(30. Ott. 1821.)
Il fare un atto di vigore, o il servirsi del vigore passivamente o attivamente, (come fare un veloce cammino, o de' movimenti forti ed energici ec.) quando e finchè ciò non superi le forze dell'individuo, è piacevole per ciò solo, quando anche sia per se stesso incomodo, (come l'esporsi a un gran freddo ec.) quando anche sia senza spettatori, e prescindendo pure dall'ambizione e dall'interna soddisfazione e [2018]compiacenza di se stesso, che vi si prova. Nè solo il fare tali atti, ma anche il vederli, l'essere spettatore di cose attive, energiche, rapide, movimenti ec. vivaci, forti, difficili ec. ec. azioni ec. piace, perchè mette l'anima in una certa azione, e le comunica una certa attività interiore, la rompe ec. l'esercita da lontano ec. e par ch'ella ne ritorni più forte, ed esercitata ec.
Ho detto che ogni sensazione di vigore corporale è piacevole. Così anche nell'anima (e però è piacevole ogni sollevazione dello spirito, cagionata dalla lettura, dagli spettacoli, dall'orazione, dalla meditazione, dalle sensazioni esterne d'ogni genere ec.); così anche ogni atto di vigore spirituale, come risoluzioni virtuose, o energiche, sacrifizi, rassegnazioni ec. ec.

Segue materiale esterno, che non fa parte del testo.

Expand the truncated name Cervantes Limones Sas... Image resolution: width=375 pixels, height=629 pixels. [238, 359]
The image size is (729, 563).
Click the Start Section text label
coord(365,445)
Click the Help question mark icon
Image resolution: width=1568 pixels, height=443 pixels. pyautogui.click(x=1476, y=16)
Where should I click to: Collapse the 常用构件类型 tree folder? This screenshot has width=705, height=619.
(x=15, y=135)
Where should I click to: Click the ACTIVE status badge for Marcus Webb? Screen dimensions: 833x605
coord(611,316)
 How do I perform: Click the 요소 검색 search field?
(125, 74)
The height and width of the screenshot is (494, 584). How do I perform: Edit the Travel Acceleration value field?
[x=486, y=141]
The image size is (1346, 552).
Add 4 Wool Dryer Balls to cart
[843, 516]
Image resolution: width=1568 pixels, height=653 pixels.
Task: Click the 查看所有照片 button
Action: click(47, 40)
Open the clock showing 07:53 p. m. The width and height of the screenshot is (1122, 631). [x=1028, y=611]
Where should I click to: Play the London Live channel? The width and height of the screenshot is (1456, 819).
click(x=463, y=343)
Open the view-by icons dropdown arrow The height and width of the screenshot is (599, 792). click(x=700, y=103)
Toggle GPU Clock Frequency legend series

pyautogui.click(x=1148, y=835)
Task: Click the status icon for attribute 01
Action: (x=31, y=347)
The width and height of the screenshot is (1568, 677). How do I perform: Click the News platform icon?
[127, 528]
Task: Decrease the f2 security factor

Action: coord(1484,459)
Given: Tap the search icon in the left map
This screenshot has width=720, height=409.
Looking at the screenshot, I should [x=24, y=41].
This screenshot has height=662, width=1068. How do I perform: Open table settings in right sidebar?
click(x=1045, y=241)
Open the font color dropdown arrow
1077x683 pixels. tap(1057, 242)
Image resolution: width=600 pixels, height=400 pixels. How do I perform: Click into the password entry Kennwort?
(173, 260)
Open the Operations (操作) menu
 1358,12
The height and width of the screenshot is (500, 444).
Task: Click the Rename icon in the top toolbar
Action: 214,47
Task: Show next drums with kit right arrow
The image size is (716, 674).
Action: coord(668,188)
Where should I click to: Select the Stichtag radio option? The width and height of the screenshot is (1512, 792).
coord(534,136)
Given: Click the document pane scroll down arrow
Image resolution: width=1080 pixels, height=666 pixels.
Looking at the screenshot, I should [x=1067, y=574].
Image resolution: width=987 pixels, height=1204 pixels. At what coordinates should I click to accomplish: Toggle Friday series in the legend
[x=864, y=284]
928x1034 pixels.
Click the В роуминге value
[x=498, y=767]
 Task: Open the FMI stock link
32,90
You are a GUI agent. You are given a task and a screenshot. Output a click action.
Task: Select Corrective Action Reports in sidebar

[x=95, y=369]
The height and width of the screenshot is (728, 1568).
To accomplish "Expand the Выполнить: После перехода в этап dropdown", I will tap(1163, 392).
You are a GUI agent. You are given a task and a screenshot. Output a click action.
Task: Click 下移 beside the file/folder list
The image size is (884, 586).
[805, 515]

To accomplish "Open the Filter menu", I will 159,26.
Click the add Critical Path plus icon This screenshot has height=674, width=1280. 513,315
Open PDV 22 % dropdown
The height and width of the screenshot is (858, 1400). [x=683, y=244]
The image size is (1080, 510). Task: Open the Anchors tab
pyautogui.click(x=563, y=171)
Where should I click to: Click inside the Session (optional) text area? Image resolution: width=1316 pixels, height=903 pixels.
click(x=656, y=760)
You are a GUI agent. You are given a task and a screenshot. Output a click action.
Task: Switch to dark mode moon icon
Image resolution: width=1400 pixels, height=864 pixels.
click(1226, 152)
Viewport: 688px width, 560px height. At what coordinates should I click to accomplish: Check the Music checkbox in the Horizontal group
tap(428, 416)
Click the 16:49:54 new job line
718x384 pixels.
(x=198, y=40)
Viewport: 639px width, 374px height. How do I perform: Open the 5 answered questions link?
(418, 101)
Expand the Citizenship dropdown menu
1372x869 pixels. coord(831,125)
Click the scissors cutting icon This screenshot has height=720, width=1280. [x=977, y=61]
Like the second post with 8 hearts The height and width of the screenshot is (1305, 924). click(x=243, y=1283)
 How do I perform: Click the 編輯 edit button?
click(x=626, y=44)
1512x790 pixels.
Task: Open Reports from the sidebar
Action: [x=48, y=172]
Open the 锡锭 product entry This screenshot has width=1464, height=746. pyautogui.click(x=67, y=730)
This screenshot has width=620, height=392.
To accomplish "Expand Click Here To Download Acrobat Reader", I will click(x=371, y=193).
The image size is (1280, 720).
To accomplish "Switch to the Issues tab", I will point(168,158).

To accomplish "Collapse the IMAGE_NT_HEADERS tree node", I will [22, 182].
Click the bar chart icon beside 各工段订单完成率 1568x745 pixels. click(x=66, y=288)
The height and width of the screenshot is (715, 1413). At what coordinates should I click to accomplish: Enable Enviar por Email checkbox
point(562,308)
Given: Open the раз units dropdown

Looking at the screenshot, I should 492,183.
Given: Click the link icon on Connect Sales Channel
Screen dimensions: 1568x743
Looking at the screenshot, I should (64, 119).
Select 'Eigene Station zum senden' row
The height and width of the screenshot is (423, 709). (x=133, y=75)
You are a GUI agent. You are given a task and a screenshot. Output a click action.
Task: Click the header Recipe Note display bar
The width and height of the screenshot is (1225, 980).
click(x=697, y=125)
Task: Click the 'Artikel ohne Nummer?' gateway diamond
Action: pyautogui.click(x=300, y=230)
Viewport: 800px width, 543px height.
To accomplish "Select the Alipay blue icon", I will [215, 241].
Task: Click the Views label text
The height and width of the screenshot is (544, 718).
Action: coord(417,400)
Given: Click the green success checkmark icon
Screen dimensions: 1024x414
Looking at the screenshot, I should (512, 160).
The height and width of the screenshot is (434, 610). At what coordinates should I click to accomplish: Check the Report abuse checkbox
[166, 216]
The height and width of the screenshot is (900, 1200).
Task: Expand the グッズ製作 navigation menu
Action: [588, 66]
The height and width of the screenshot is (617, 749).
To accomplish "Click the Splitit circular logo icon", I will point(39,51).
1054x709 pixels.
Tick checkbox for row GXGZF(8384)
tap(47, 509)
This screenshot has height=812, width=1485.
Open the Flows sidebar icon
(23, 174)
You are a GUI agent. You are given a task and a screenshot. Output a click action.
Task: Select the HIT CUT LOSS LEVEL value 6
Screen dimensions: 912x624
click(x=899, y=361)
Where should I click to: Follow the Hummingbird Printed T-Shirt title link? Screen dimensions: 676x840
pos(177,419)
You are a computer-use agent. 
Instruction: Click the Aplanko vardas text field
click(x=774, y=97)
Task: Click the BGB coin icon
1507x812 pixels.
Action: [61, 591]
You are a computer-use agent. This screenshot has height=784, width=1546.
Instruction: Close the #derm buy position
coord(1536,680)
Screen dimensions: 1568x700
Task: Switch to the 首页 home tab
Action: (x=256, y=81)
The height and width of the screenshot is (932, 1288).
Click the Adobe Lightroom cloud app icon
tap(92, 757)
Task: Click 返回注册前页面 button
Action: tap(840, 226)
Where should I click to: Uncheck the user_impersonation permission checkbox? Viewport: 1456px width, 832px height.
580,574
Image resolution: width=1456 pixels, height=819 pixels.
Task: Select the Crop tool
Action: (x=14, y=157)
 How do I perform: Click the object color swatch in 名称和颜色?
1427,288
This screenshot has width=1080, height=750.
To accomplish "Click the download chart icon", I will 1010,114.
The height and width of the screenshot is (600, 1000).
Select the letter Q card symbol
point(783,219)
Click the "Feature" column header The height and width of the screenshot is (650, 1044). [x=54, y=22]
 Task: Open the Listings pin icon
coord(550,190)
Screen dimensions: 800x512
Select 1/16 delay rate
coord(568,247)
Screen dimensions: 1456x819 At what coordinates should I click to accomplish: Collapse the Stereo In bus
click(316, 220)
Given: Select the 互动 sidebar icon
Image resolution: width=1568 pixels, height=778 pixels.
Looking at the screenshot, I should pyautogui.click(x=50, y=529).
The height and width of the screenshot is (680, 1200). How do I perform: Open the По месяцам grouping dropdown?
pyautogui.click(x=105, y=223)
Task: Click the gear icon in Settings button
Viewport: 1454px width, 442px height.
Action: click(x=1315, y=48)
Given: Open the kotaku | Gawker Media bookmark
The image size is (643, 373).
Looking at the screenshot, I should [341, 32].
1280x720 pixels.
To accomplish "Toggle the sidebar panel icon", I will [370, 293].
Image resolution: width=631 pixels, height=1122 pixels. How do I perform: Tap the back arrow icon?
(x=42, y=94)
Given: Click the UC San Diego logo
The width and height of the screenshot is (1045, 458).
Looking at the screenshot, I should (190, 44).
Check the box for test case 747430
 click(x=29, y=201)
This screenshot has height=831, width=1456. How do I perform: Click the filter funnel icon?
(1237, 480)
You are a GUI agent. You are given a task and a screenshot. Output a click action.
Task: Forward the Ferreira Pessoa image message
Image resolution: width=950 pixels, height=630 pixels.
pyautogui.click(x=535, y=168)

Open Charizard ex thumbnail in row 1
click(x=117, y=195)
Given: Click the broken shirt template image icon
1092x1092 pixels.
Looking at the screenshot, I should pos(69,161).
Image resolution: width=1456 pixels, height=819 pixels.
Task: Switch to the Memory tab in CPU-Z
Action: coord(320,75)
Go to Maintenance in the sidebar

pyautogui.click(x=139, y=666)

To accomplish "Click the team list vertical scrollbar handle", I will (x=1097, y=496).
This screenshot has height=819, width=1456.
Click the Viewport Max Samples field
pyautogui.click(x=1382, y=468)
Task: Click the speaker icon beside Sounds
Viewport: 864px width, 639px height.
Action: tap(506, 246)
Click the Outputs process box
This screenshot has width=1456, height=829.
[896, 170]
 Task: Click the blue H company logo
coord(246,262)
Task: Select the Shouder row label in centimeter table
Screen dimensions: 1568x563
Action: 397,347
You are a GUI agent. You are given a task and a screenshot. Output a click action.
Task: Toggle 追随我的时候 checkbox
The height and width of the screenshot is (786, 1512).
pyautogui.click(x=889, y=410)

In somma, il vivente tende essenzialmente alla vita. La vita è per lui piacevole, e quindi tutto ciò ch'è vivo, venga pur sotto l'aspetto della morte. La felicità dell'uomo consiste nella vivacità delle sensazioni e della vita, perciocch'egli ama la vita. E questa vivacità non è mai tanto grande come quando ell'è corporale.